In Chicago last month I bought a used car, and, because the tank was nearly empty, filled it with gasoline. Next to the regular, mid-grade, and premium pump nozzles was another option, labelled “E85.” Although it had been a while since I had pumped gas into a motor vehicle, the availability of E85 — 85 per cent ethanol fuel blended with 15 per cent gasoline — left me unsurprised. In recent years I had, in my voracious daily readings, read many times about flex-fuel vehicles and 85 per cent ethanol gas. This is, I thought, 2006; cars are running on ethanol now. Flex-fuel sensors, which allow a vehicle to use E85, straight unleaded gasoline, or any combination of the two, are standard equipment on many new cars.
Through Illinois, Wisconsin, and Minnesota, E85 was offered at every gas station at which I filled. Back in Winnipeg, however, I rolled up to a pump and wondered: Where’s the E85?
If you’re driving a provincial or federal government fleet vehicle, the E85 is at Notre Dame and Dublin, where a filling station was opened just this March. If, however, you’re driving your own private vehicle, you’ll have to distill your own, as some Midwestern motorists are doing. E85 is not commercially available in Manitoba.

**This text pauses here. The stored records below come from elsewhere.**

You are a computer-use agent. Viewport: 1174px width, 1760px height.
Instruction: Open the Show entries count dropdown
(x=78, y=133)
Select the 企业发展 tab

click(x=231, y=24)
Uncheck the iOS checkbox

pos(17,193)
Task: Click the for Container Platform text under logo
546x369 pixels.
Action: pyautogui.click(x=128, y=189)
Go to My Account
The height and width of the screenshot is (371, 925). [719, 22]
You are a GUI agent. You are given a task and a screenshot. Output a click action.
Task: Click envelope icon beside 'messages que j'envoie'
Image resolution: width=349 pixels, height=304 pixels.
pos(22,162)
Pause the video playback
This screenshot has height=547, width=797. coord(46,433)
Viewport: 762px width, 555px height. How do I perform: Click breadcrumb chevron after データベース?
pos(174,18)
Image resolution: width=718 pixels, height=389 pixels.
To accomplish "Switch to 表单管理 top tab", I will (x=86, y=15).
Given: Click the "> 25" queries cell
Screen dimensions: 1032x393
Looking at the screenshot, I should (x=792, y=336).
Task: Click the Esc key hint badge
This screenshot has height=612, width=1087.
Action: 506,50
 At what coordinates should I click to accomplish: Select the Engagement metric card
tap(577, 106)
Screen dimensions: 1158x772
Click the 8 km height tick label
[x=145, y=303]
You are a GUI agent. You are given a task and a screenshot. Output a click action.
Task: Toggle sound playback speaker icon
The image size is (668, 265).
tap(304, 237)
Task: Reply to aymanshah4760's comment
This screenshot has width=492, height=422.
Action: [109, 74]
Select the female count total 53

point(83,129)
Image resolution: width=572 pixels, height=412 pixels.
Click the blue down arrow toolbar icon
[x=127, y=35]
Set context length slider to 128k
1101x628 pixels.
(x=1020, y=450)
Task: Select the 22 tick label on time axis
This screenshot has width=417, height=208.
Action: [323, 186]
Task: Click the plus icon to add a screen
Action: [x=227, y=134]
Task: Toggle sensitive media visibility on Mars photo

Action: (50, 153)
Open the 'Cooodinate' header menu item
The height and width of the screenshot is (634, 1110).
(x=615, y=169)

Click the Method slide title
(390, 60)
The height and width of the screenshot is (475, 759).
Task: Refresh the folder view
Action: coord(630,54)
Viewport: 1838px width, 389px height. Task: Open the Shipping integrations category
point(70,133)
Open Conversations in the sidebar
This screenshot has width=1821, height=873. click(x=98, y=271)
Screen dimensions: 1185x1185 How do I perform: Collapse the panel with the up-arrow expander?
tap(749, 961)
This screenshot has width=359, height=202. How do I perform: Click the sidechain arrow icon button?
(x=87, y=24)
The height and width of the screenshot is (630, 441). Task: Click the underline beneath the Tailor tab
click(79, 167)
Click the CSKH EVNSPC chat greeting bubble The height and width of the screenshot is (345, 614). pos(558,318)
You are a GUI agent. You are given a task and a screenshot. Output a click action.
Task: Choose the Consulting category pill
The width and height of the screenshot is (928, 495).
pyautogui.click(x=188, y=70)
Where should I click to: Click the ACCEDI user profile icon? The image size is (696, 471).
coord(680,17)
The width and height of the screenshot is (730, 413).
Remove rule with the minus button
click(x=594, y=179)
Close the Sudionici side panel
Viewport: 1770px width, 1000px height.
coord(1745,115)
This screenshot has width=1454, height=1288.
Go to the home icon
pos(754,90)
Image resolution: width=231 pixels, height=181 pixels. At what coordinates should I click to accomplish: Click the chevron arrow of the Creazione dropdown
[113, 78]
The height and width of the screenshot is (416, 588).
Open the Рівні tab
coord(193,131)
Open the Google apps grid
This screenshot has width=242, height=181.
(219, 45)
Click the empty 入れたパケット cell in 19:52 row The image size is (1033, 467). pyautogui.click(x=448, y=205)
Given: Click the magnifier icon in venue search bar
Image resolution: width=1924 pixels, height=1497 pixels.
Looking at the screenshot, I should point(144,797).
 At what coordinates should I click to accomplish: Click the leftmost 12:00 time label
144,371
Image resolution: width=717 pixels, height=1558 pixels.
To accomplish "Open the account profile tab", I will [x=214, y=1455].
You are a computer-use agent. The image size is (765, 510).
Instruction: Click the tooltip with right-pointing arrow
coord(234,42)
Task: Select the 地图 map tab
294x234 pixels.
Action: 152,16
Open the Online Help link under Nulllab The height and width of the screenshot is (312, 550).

Why would a supply line that’s consistent throughout the Midwestern U.S. suddenly halt at the border?
Most Manitobans are familiar with E10 gasohol, a 10 per cent ethanol/gasoline blend manufactured and marketed at Mohawk gas stations. Mohawk, which has since been acquired by Husky Energy Inc., began producing ethanol at its Minnedosa plant in 1981. While current capacity is 10 million litres annually, look for a 13-fold increase in production in mid-2007 when the new Minnedosa plant now under construction comes online. But don’t look for E85. According to Husky vice-president Vince Chin, the company has no plans to commercially market E85 in 2007. The production increase is rather to satisfy the provincial government’s mandate that gasoline sold in the province contain 10 per cent ethanol.
Chin says the commercial availability of E85 is “contingent upon a number of things. It’s like a chicken-and-egg effect.” You need, he says, the demand before there’s the availability, and the availability before there’s the demand. But many cars sold in Manitoba since 2001 are already flex-fuel capable, even if their owners don’t yet know it, and cheap, after-market kits are now available to convert many late-model vehicles to E85 readiness.
Jared Carlberg, a University of Manitoba agribusiness professor, doesn’t know where the E85 is either. In fact, he was surprised when I revealed to him the extent of E85’s availability in the Midwestern states.
“The buck kind of stops at the Canadian border,” he said. “It’s not really clear why.”
“At 75 bucks a barrel it makes a lot more sense to start investigating these non-traditional fuels.”
Other countries are doing it. E85 is widely available in Sweden, and in Brazil “total flex” vehicles can use 100 per cent ethanol, readily available at the pump, or any proportion of ethanol mixed with gasoline.
Finally, I spoke to Shaun Loney, director of energy policy for the Manitoba government.
“You’ll have a difficult time,” he said, “finding E85 anywhere in Canada, for the simple reason that the federal government hasn’t stepped up to the plate yet.” Whereas the U.S. federal government offers generous incentives for the ethanol industry, Canada’s incentives fail to match even those given to the oil and gas industry.
Rest assured, however, that E85 is coming. According to Loney, ethanol distillation, which in Manitoba currently comes from wheat (and in the U.S. comes primarily from corn), is moving to straw cellulose, which produces proportionately more ethanol. And as a by-product of producing ethanol from wheat, you get distiller’s grain, a high-protein livestock feed that comprises up to 35 per cent of revenues from ethanol production.
“Not only is this a homegrown solution to energy security,” said Loney, “it’s an important part of our overall economic development strategy.”
Which makes good sense for Manitoba, as the agricultural industry becomes, in one sense, a fuel industry. Archer Daniels Midland, the “supermarket to the world,” is fast becoming known as “the Exxon of corn” now that it is the largest producer of ethanol in the U.S. In the last year, ADM’s share price has more than doubled. As Manitoba wheat makes a big comeback, the answer to “Where’s the E85?” could soon be “Everywhere.”